1) For the first question, the author of the text states that if $f:[a,b]\rightarrow R$ is a map, then $\text{Im} f$ is a closed, bounded interval.

Question: Let $X \subseteq R$, and $X$ is the union of the open intervals $(3n, 3n+1)$ and the points $3n+2,\text{ for } n= 0,1,2,\dots$. Let $Y=(X-\{2\})\cup \{2\}$. Prove that there are continuous bijections $f:X\rightarrow Y, g:Y\rightarrow X$, but that $X, Y$ are not homeomorphic.

I can create the bijection from $X\text{ to }Y$, and $Y\text{ to }X$.

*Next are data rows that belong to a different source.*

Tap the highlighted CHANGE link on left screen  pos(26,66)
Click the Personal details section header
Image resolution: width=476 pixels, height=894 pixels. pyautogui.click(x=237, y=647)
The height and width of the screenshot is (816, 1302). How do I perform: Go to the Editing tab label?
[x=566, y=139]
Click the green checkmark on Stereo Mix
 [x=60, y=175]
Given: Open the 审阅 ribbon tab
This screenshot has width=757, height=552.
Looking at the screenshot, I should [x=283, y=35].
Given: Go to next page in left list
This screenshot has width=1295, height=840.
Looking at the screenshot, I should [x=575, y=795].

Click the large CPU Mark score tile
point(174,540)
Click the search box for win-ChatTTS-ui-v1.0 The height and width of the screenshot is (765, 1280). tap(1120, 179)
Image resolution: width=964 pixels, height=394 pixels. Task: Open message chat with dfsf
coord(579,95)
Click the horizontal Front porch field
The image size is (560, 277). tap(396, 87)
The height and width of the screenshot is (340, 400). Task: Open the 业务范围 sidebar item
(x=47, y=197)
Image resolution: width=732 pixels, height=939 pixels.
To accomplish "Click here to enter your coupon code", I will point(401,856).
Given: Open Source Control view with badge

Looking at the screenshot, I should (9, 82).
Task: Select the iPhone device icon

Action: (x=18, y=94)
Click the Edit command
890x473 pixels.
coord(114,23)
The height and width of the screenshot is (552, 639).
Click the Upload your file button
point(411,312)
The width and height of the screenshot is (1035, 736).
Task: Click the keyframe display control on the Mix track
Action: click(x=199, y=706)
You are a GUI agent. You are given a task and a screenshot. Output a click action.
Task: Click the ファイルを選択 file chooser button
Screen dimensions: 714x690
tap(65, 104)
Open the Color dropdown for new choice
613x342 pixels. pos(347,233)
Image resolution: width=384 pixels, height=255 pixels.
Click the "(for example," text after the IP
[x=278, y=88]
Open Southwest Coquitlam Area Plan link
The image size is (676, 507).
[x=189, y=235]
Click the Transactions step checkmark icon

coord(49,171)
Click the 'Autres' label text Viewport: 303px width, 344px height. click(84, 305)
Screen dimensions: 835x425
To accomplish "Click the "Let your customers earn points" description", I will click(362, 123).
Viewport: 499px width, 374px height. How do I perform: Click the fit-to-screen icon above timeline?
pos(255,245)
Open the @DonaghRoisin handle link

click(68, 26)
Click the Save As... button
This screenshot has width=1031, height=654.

From $X\text{ to }Y$, I would map $\{2\}\text{ to }\{1\}$ and everything else would get mapped to itself, so I get both an injective and surjective mapping. From the $Y\text{ to }X$ direction, I would just map $\{1\}\text{ to }\{2\}$ and everything else would get mapped to itself. I get again a bijective mapping But how do I show that map from $X\text{ to }$Y and also $Y\text{ to }X$ are both continuous? $X$ is composed of open intervals and singletons, likewise for the set $Y$. Am I suppose to impose some sort of topology on $X\text{ and }Y$ and then describe the basis elements? Also, why are the sets $\text{Im }F\text{ and Im }g$ not bounded or closed?

For the second problem:

Construct the homeomorphism $f:[0,1]\times[0,1]\rightarrow[0,1]\times[0,1]$ such that $f$ maps $[0,1]\times\{0,1\} \cup \{0\}\times[0,1]$ onto $\{0\}\times[0,1]$.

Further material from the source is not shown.